*Text segment*
□ □ □ □

Le Butcherettes is a Mexican garage punk band formed in 2007 in Guadalajara by Teri Gender Bender.

History 
Le Butcherettes was created by vocalist/guitarist Teri Gender Bender, who later recruited drummer Auryn Jolene to form a duo. Their live act, featuring 1950s fashions and props such as brooms, feather dusters, and bloody aprons to refer to women being slaves, quickly achieved acclaim in the Mexican underground scene. Teri Gender Bender would also use artificial blood, flour, eggs, meat, and a real pig head on stage.

The band won "Best New Artist" and "Best Punk Record" in the Indie-O Awards 2009. A disagreement on direction led Auryn Jolene to abruptly leave and claim the end of the band, leading to media confusion. Teri Gender Bender later denied this. Gender Bender moved the band to Los Angeles and recruited drummer Normandi Heuxdalfo. Notable 2009 appearances include Hellow Fest in Monterrey and opening for The Dead Weather in their Mexico City and Guadalajara shows. In January 2010, Le Butcherettes opened for the Yeah Yeah Yeahs at shows in Monterrey, Guadalajara and Mexico City.

Omar Rodriguez-Lopez of The Mars Volta produced (as well as contributed bass guitar to) Le Butcherettes' LP, Sin Sin Sin. The first single, "Henry Don't Got Love", was released in 2010 as a free download from Le Butcherettes' Bandcamp page. The album was released in May 2011 on Rodriguez-Lopez's label.

□ □ □ □

*Dataset section*
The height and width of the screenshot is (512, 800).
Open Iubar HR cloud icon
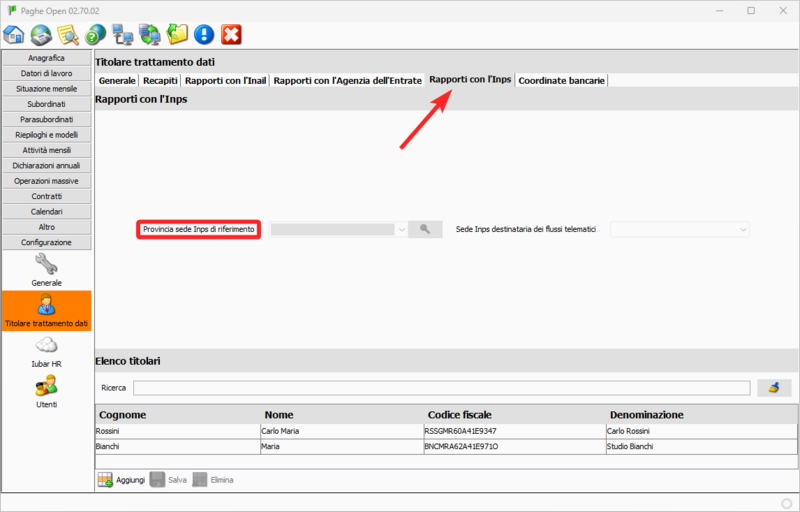(47, 350)
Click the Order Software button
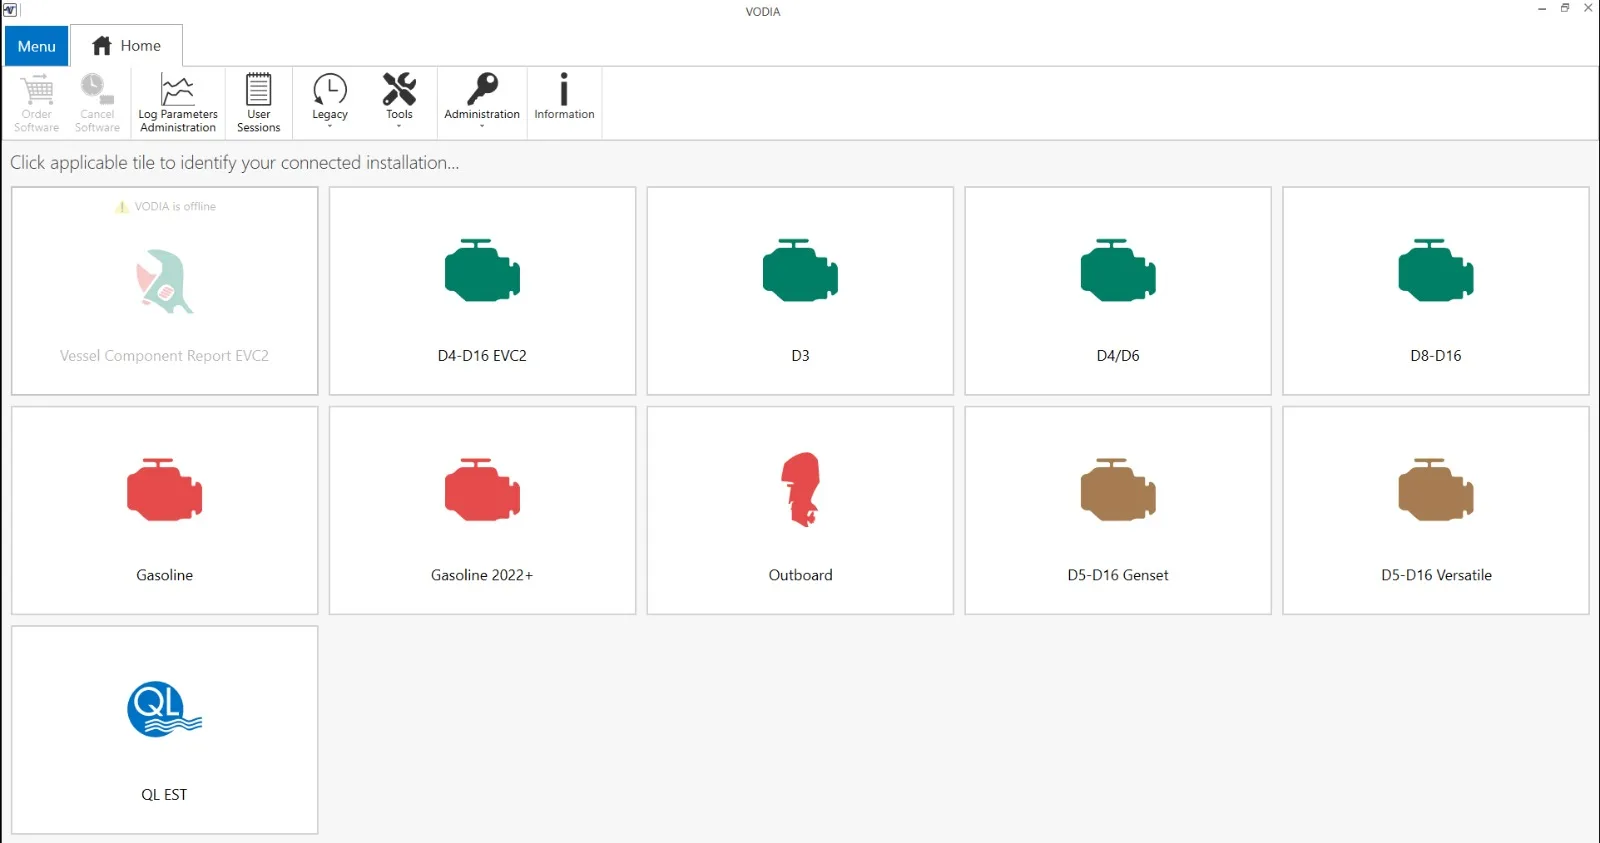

□ □ □ □

*Set exercise A*
Retype the stretch of the Le Butcherettes article from "The band won" through "on Rodriguez-Lopez's label.".
*Set exercise B*
In one to three sentences, explain why the band's live act used props such as brooms, feather dusters, and bloody aprons, according to the Le Butcherettes article.

*Finished answer A*
The band won "Best New Artist" and "Best Punk Record" in the Indie-O Awards 2009. A disagreement on direction led Auryn Jolene to abruptly leave and claim the end of the band, leading to media confusion. Teri Gender Bender later denied this. Gender Bender moved the band to Los Angeles and recruited drummer Normandi Heuxdalfo. Notable 2009 appearances include Hellow Fest in Monterrey and opening for The Dead Weather in their Mexico City and Guadalajara shows. In January 2010, Le Butcherettes opened for the Yeah Yeah Yeahs at shows in Monterrey, Guadalajara and Mexico City.

Omar Rodriguez-Lopez of The Mars Volta produced (as well as contributed bass guitar to) Le Butcherettes' LP, Sin Sin Sin. The first single, "Henry Don't Got Love", was released in 2010 as a free download from Le Butcherettes' Bandcamp page. The album was released in May 2011 on Rodriguez-Lopez's label.

*Finished answer B*
The live act used brooms, feather dusters, and bloody aprons, along with 1950s fashions, to refer to women being slaves.